"""

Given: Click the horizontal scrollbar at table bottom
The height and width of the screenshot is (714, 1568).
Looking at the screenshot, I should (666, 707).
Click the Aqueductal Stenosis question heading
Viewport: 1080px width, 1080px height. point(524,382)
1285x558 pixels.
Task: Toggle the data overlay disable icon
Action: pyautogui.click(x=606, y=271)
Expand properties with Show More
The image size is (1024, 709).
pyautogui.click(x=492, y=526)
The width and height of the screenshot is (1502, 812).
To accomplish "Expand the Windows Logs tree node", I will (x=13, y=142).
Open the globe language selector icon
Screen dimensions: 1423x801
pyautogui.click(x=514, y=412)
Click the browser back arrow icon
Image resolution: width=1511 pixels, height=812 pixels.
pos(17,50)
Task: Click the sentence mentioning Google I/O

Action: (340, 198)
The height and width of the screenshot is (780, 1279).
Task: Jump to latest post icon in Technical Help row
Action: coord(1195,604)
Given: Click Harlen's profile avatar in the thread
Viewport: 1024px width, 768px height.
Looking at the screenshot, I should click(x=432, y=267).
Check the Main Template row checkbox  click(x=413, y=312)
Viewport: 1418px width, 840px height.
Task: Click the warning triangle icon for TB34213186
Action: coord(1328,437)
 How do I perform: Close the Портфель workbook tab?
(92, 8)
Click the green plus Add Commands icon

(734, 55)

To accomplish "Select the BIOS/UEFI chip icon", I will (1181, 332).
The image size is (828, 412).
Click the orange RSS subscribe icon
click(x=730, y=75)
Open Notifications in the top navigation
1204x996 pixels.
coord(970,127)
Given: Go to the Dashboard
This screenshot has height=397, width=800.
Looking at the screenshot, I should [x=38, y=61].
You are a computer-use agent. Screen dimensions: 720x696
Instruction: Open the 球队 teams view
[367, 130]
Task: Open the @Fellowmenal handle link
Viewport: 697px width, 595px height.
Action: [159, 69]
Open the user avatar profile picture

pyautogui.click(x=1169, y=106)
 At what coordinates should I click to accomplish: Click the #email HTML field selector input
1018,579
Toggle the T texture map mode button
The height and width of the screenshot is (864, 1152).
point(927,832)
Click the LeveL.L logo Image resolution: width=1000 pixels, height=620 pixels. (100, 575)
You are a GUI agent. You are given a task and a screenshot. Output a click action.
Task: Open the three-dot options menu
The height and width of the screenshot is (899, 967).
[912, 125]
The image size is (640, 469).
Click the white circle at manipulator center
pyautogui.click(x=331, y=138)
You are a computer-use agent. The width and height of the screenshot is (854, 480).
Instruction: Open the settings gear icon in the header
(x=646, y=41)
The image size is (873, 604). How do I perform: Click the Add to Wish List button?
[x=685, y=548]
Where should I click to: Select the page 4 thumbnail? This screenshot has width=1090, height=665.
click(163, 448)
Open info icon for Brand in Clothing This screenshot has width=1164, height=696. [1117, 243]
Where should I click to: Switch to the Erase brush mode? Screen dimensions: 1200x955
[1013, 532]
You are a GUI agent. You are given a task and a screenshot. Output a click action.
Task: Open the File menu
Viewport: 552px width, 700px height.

"""

- **Your goal**
Please output the lines of the listing above that fall in the stretch from the one with "Given: Go to the Dashboard" through the one with "Click the LeveL.L", exactly and only those.

- **Reply to the task**
Given: Go to the Dashboard
This screenshot has height=397, width=800.
Looking at the screenshot, I should [x=38, y=61].
You are a computer-use agent. Screen dimensions: 720x696
Instruction: Open the 球队 teams view
[367, 130]
Task: Open the @Fellowmenal handle link
Viewport: 697px width, 595px height.
Action: [159, 69]
Open the user avatar profile picture

pyautogui.click(x=1169, y=106)
 At what coordinates should I click to accomplish: Click the #email HTML field selector input
1018,579
Toggle the T texture map mode button
The height and width of the screenshot is (864, 1152).
point(927,832)
Click the LeveL.L logo Image resolution: width=1000 pixels, height=620 pixels. (100, 575)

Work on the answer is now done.